■ TASK OBJECTIVE:
Scan the entries line by line and return those with "disponibles".

■ SOURCE DATA:

[Start of Attachment]

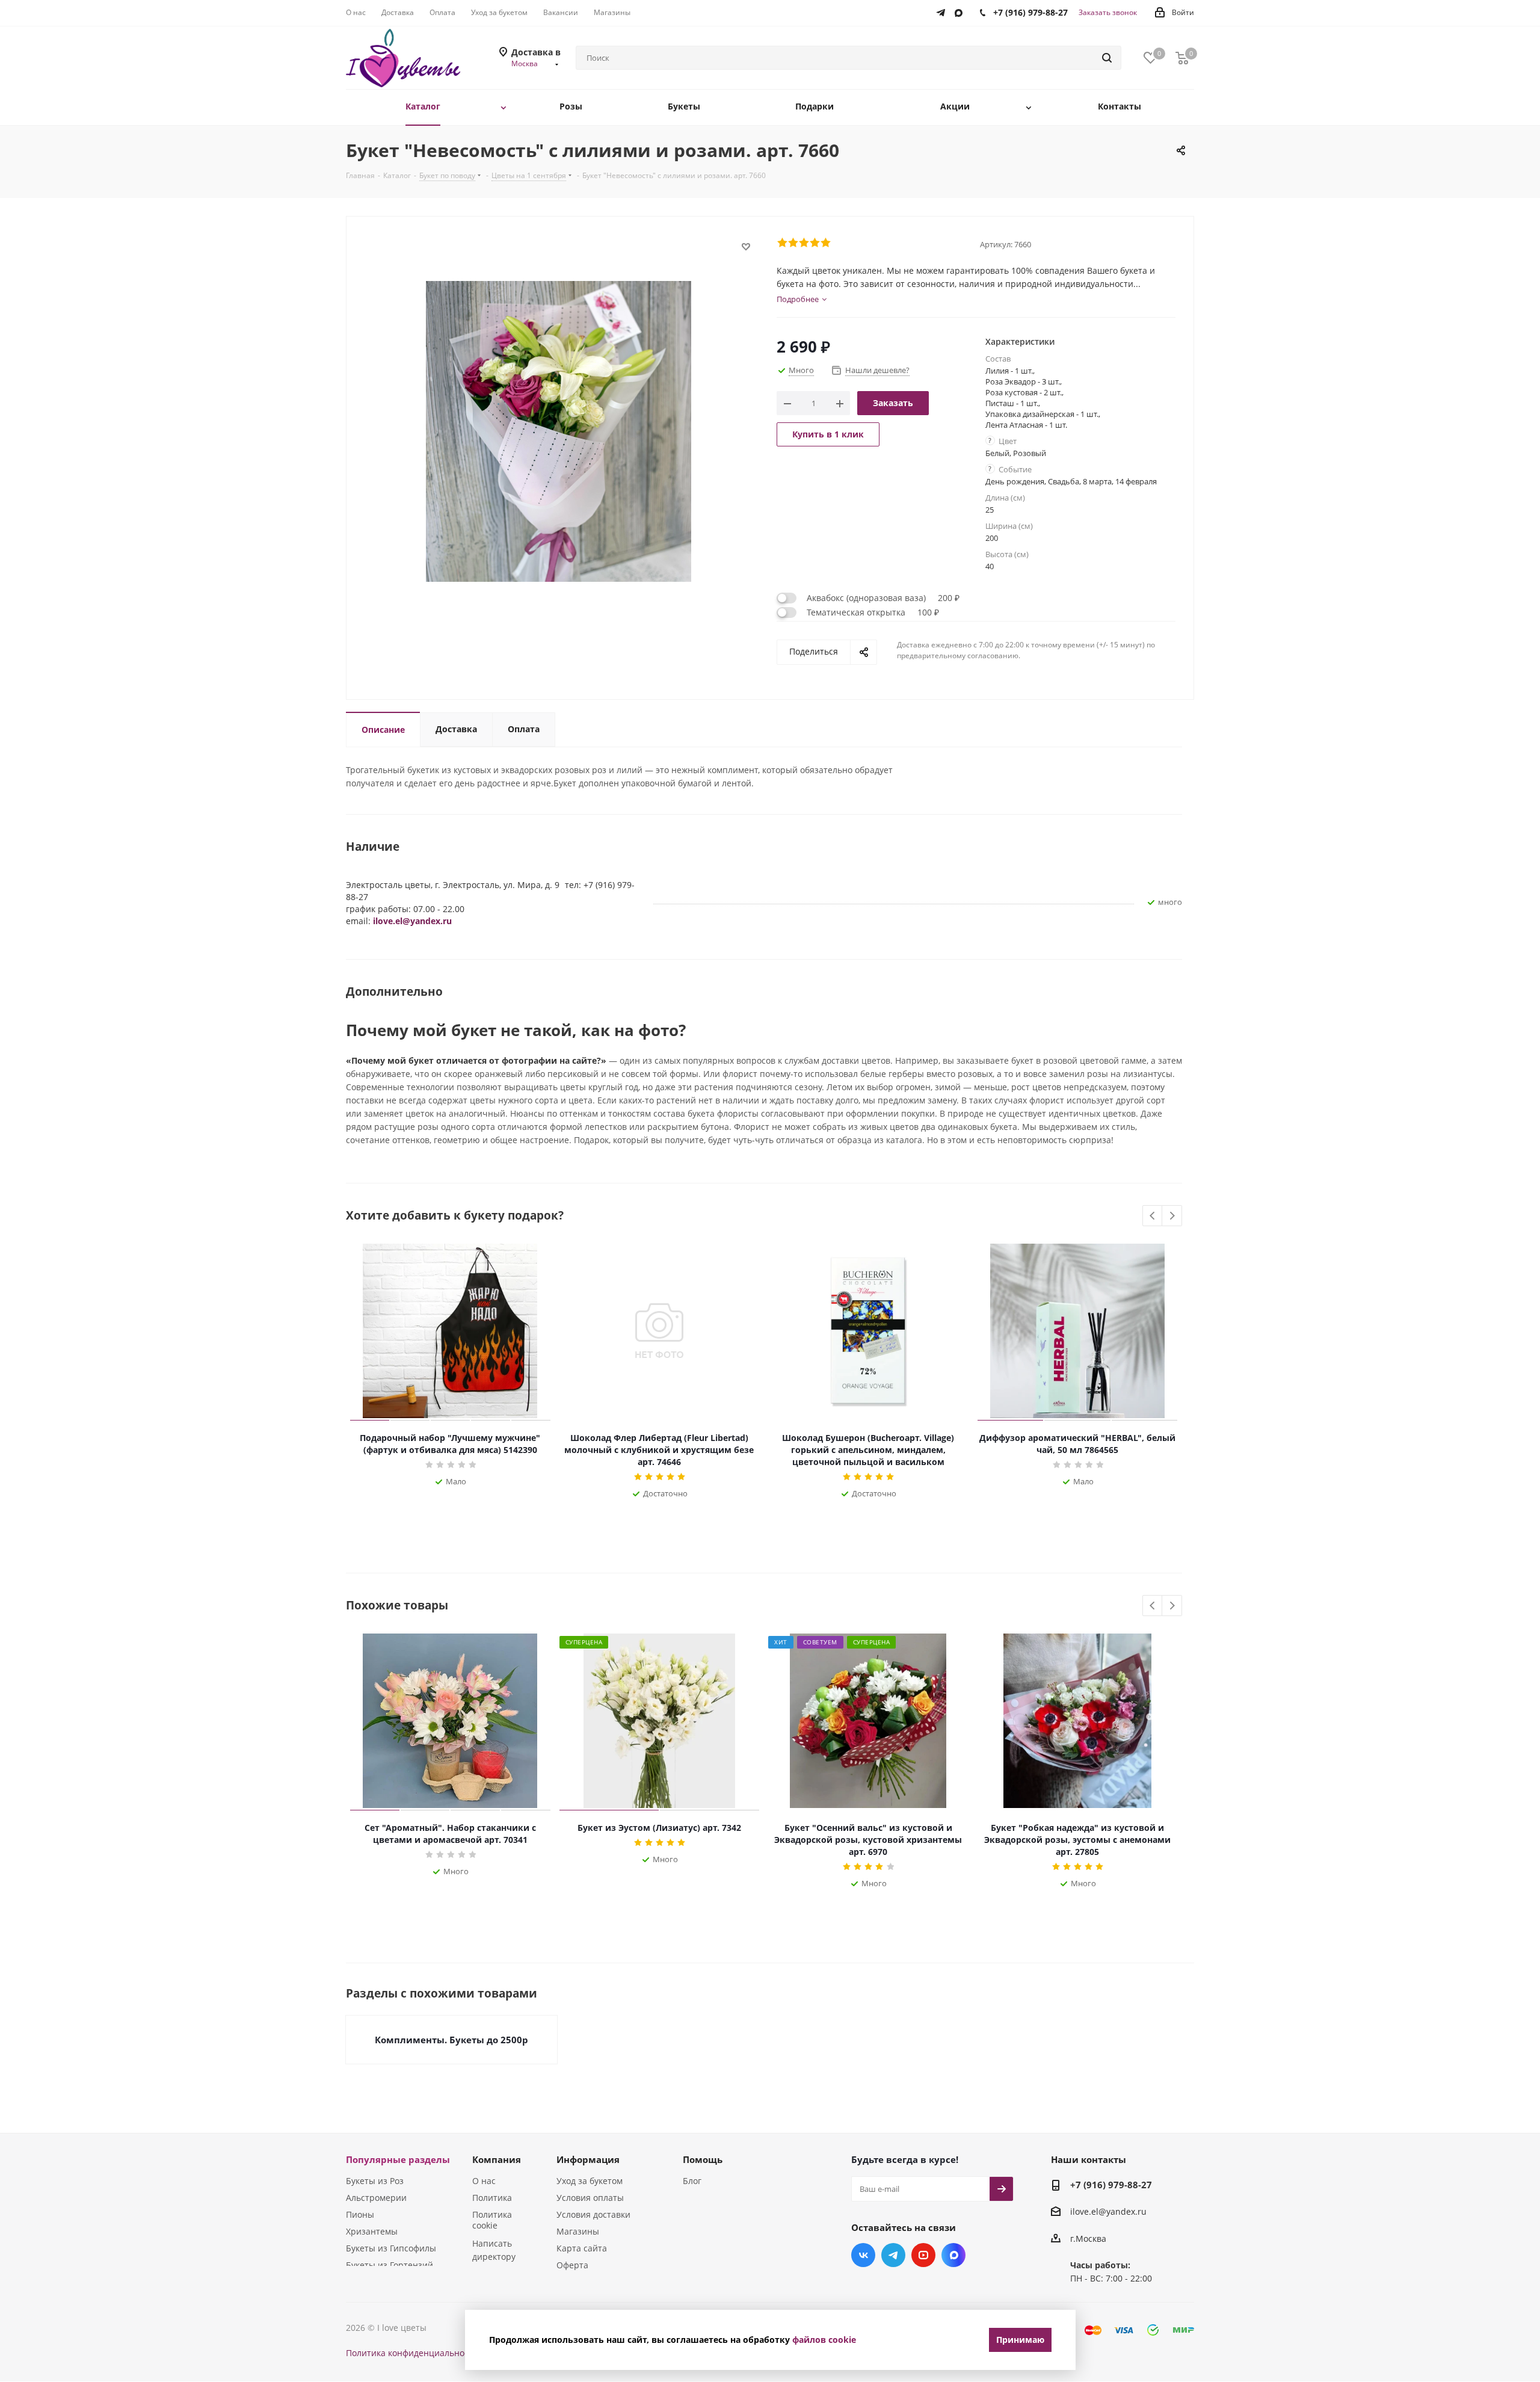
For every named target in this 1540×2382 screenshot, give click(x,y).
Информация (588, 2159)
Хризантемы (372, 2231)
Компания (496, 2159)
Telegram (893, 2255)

[End of Attachment]
[Start of Attachment]

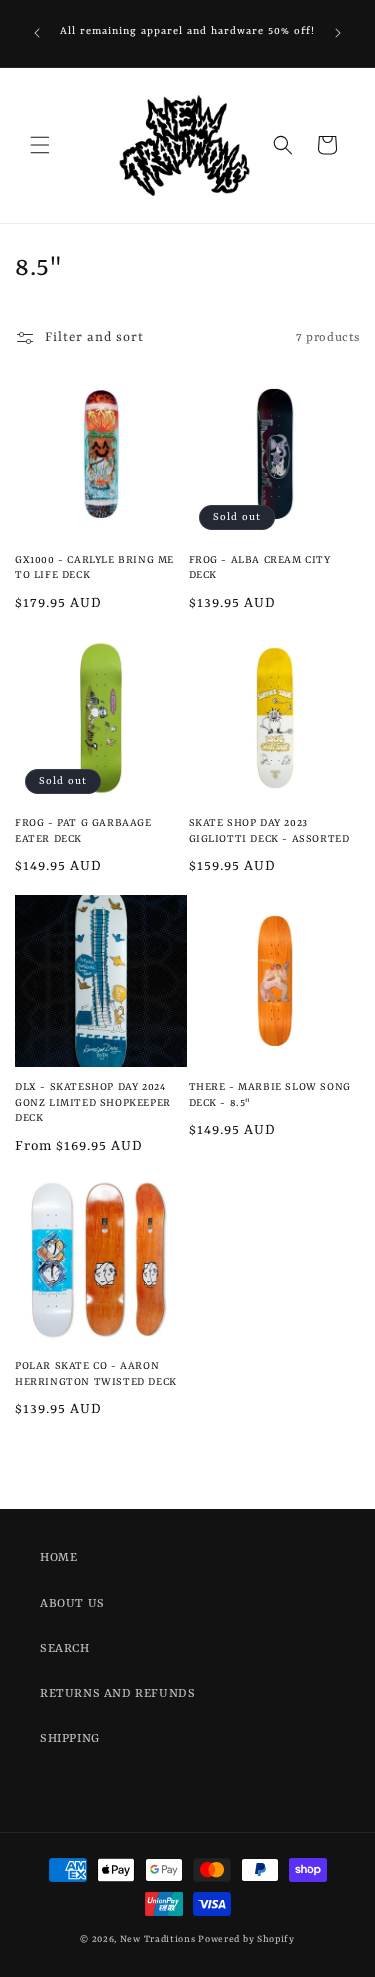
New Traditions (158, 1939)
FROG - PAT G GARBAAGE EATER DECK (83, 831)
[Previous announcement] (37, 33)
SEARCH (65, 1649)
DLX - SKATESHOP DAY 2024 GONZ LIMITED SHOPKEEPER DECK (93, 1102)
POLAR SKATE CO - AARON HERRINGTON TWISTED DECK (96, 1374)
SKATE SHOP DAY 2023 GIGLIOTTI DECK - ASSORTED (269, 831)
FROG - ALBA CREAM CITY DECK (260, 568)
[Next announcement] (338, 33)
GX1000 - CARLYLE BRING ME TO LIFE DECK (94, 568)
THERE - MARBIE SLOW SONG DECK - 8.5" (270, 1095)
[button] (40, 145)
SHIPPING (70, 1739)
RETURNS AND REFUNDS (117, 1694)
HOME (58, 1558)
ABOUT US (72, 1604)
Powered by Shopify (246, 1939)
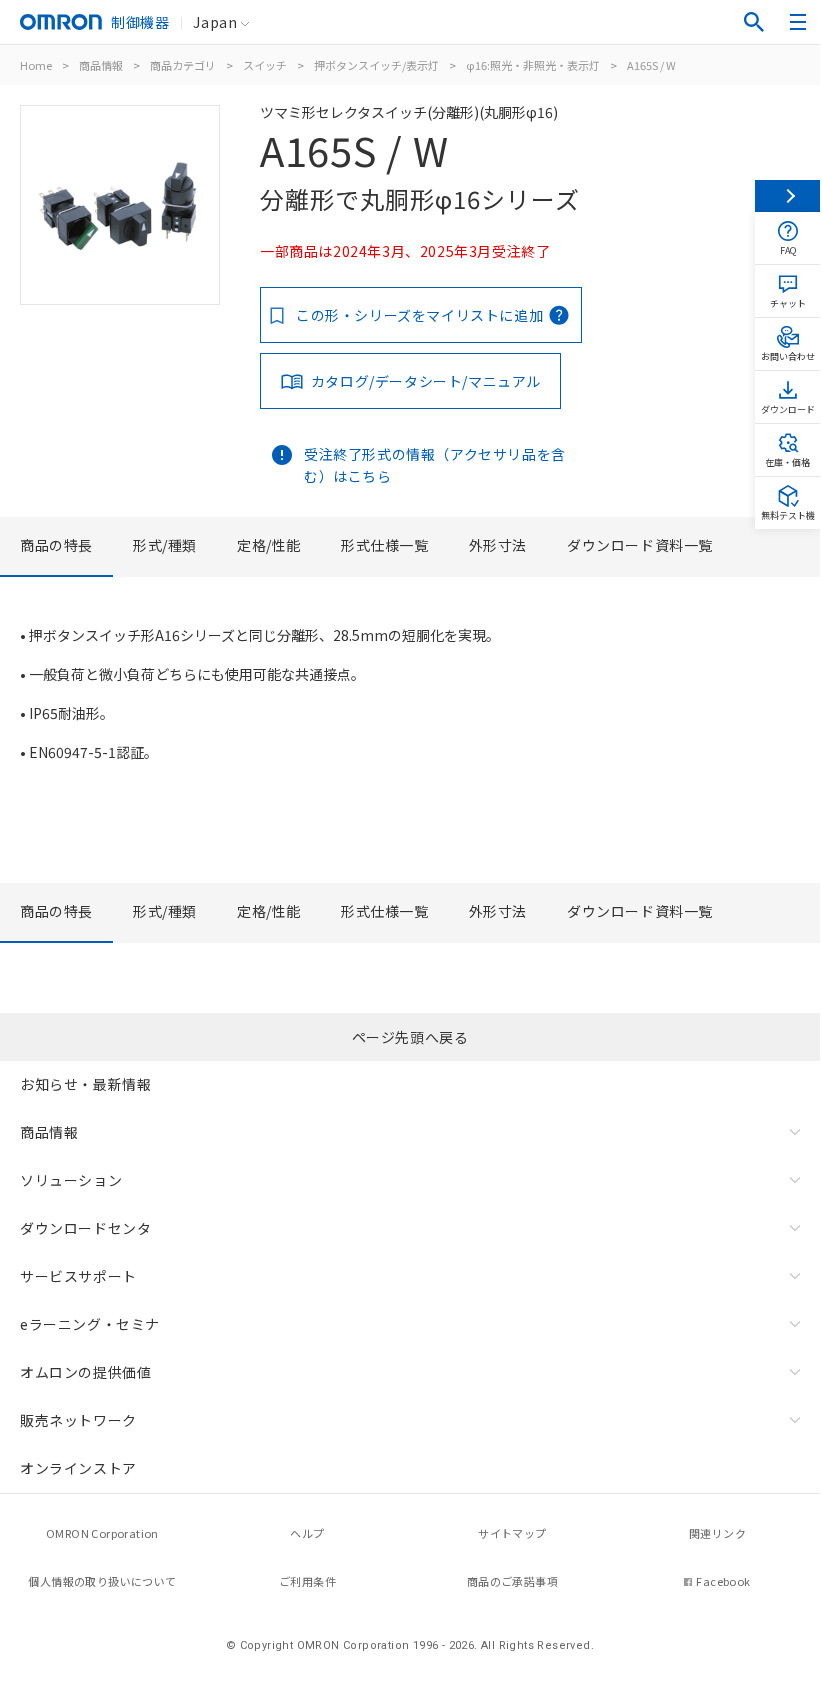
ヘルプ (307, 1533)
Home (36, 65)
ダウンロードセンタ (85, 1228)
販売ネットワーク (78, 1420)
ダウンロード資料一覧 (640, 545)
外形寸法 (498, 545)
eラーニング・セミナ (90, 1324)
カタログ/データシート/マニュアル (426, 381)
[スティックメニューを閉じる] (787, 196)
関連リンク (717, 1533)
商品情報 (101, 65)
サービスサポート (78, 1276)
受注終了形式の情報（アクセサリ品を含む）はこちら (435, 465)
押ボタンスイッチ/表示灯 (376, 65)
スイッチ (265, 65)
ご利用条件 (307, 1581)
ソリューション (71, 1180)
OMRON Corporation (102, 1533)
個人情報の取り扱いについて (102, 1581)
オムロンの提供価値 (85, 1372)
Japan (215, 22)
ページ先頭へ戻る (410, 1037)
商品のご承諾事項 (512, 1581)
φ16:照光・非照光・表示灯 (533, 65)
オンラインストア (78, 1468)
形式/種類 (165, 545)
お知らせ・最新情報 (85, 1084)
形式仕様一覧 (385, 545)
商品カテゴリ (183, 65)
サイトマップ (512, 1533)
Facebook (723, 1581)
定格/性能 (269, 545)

[End of Attachment]
[Start of Attachment]

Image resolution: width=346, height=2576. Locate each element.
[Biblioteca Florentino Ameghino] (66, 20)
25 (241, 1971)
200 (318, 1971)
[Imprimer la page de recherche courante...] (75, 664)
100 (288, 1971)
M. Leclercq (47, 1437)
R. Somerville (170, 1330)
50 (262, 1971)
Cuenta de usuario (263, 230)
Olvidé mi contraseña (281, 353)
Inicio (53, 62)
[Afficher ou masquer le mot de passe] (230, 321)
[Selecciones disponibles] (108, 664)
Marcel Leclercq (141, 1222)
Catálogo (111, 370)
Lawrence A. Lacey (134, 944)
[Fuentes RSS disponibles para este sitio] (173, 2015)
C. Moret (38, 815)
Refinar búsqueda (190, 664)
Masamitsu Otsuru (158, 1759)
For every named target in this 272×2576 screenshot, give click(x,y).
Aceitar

[End of Attachment]

■ RESPONSE AREA:
[Selecciones disponibles] (108, 664)
[Fuentes RSS disponibles para este sitio] (173, 2015)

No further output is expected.